ICS

Module containing the main Invariant Coordinate Selection (ICS) Class and associated methods.

The ICS class provides methods to fit the ICS model from the data, transform data using the model, and provide a detailed summary of the results. This module relies on scatter matrices (defined in the Scatter page). The ICS class supports three different algorithms for applying ICS to data: (‘standard’, ‘whiten’, and ‘QR’), which can be specified as parameters during instantiation. Additional options such as the choice of scatter matrices, centering the data, and fixing the signs can also be defined.

This implementation is based on the function ICS-S3 from the R package ICS. For more details about the algorithms ‘standard’, ‘whiten’ and ‘QR’, as well as the ‘fix_signs’ argument, see the R package documentation (function ICS-S3).

class icspylab.ics.ICS(S1='cov', S2='cov4', algorithm='eigh', center=False, fix_signs='scores', S1_args=None, S2_args=None, method_select=None, select_args=None)[source]

Bases: TransformerMixin, BaseEstimator

Invariant Coordinate Selection (ICS) Class and associated methods.

This class implements the ICS algorithm: it transforms the data, via the simultaneous diagonalization of two scatter matrices, into an invariant coordinate system or independent components, depending on the underlying assumptions. It supports various scatter matrix calculations and offers multiple algorithms for applying ICS.

Parameters:
  • S1 (callable or str, default='cov') – First scatter estimator. If a string is provided, it must be one of the predefined scatter estimators (see the “Available scatter estimators” section below). Otherwise, it must be a callable returning a Scatter object.

  • S2 (callable or str, default='cov4') – Second scatter estimator. If a string is provided, it must be one of the predefined scatter estimators (see the “Available scatter estimators” section below). Otherwise, it must be a callable returning a Scatter object.

  • algorithm ({'eigh', 'standard', 'whiten', 'QR'}, default='eigh') – The algorithm used for computing the invariant coordinates.

  • center (bool, default=False) – A logical indicating whether the invariant coordinates should be centered with respect to the first locattion or not. Centering is only applicable if the first scatter object contains a location component, otherwise this is set to False. Note that this only affects the scores of the invariant components (attribute self.scores_), but not the generalized kurtosis values (attribute self.kurtosis_).

  • fix_signs ({'scores', 'W'}, default='scores') How to fix the signs of the invariant coordinates. Possible values are 'scores' to fix the signs based on (generalized)

  • S1_args (dict or None, default=None) – Additional arguments for S1.

  • S2_args (dict or None, default=None) – Additional arguments for S2.

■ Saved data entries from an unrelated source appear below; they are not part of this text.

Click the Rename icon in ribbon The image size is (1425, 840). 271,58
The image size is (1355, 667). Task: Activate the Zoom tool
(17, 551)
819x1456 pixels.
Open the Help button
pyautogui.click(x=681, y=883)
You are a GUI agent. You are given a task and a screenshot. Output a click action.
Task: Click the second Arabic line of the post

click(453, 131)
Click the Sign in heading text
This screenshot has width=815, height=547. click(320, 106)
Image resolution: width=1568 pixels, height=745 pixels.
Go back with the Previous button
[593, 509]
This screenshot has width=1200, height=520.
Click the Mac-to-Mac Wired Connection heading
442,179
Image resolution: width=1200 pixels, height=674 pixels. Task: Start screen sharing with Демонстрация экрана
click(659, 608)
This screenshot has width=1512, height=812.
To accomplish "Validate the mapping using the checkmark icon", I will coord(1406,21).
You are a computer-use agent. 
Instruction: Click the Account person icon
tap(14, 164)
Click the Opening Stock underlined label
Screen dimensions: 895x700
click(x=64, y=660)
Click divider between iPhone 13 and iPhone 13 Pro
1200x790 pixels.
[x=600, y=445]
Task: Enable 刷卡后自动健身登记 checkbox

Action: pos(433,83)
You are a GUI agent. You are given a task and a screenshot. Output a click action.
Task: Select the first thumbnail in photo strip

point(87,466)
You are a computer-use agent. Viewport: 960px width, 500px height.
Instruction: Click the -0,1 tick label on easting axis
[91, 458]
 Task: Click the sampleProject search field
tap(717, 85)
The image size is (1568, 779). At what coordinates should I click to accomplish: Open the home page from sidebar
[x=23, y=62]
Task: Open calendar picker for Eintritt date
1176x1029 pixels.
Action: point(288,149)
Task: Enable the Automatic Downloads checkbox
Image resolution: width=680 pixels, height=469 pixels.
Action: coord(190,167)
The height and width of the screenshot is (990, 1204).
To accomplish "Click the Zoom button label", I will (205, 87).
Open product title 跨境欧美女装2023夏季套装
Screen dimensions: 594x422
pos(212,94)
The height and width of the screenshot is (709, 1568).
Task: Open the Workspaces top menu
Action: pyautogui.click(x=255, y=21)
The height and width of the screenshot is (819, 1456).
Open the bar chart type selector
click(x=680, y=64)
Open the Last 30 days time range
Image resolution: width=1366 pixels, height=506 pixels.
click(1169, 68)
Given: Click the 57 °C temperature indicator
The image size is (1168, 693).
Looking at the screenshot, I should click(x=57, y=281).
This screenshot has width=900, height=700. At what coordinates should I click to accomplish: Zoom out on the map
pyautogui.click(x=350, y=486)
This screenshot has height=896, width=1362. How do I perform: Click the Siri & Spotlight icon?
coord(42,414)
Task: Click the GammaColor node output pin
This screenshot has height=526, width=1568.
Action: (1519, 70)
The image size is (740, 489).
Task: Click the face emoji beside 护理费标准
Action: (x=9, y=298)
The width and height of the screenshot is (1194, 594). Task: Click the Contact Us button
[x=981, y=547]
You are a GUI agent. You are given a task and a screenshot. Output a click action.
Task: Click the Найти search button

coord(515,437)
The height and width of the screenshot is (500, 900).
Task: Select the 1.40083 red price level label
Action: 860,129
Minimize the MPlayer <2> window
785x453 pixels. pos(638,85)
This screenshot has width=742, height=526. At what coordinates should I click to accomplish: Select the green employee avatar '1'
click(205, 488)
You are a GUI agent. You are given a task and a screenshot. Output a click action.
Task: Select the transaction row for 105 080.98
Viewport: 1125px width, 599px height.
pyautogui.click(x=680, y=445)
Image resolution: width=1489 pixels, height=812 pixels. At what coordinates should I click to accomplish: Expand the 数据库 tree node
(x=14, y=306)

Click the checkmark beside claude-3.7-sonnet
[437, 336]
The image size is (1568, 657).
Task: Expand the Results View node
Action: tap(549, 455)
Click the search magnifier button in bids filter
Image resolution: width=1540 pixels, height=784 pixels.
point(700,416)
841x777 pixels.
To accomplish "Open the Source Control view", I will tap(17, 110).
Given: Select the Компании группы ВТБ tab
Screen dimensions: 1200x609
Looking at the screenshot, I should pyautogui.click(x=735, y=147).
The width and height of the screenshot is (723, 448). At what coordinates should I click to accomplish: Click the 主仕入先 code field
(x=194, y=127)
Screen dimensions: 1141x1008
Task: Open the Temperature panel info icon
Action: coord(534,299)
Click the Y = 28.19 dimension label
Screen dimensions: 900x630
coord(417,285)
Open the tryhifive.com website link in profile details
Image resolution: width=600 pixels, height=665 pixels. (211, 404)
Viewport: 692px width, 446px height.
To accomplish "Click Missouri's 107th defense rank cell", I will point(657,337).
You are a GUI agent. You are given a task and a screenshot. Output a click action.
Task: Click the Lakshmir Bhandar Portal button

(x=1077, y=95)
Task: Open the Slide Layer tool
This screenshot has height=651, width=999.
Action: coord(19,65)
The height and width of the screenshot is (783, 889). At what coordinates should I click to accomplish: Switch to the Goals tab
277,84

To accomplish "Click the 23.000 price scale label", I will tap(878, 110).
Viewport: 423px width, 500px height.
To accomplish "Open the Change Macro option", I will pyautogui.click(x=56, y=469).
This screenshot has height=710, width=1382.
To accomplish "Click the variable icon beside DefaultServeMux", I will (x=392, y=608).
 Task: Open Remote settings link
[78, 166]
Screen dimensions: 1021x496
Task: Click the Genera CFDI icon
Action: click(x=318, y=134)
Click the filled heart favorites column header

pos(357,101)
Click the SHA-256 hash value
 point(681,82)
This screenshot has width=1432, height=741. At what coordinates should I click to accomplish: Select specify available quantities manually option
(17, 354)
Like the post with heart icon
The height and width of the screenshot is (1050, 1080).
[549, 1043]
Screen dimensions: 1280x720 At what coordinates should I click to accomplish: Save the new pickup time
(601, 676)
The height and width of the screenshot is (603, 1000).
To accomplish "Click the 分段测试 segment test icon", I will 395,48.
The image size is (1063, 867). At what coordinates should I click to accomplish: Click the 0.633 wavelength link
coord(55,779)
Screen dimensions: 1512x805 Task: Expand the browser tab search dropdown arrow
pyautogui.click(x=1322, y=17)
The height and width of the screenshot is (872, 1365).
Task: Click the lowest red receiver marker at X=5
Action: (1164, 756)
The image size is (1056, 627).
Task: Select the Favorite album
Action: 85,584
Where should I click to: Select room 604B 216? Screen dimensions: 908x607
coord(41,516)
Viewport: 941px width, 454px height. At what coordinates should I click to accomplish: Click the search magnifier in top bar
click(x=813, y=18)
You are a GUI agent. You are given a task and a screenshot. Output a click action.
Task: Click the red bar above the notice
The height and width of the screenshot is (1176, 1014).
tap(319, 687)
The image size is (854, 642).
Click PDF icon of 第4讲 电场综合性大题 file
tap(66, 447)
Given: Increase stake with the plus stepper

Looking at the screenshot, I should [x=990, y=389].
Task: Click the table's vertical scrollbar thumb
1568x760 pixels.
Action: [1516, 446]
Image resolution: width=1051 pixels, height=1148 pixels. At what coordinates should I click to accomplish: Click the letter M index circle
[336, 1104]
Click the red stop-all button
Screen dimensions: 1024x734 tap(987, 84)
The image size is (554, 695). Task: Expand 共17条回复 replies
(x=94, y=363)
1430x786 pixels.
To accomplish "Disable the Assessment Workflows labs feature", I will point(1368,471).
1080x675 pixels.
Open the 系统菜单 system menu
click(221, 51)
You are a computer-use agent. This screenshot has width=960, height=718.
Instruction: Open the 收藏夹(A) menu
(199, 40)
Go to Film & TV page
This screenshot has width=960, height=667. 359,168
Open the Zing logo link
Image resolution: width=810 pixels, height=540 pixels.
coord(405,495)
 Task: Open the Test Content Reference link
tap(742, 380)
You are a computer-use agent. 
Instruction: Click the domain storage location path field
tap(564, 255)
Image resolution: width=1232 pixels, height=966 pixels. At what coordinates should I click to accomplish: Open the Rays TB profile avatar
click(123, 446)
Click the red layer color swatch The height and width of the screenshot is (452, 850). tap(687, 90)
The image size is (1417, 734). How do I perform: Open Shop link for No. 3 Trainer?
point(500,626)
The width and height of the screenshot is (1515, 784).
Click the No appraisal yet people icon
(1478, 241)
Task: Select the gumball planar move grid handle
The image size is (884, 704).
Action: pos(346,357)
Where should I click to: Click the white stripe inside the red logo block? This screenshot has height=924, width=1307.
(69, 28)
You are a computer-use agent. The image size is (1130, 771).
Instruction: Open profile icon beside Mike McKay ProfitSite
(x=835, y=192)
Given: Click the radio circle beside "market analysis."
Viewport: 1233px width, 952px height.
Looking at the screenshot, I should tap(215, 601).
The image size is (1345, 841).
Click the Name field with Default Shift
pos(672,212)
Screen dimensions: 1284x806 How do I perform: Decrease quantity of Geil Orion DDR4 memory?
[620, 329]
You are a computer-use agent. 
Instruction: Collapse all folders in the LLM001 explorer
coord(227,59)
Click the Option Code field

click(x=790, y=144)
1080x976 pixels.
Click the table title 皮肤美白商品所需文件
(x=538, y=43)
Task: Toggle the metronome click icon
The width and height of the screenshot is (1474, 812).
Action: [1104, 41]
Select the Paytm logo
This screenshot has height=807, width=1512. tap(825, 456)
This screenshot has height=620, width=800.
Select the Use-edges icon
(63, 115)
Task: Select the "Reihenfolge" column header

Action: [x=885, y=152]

  • method_select ({'median', 'normal', 'unimodal'} or callable or None, default=None) – The criteria to select the invariant components. If None (default), all components are kept. If a string is provided, it must be either “median” to use the median eigenvalue criterion, “normal” to apply normality tests to the components, or “unimodal” to apply unimodality tests to the components. If callable, it must return a ComponentSelect object. For more information, refer to icspylab.comp_select.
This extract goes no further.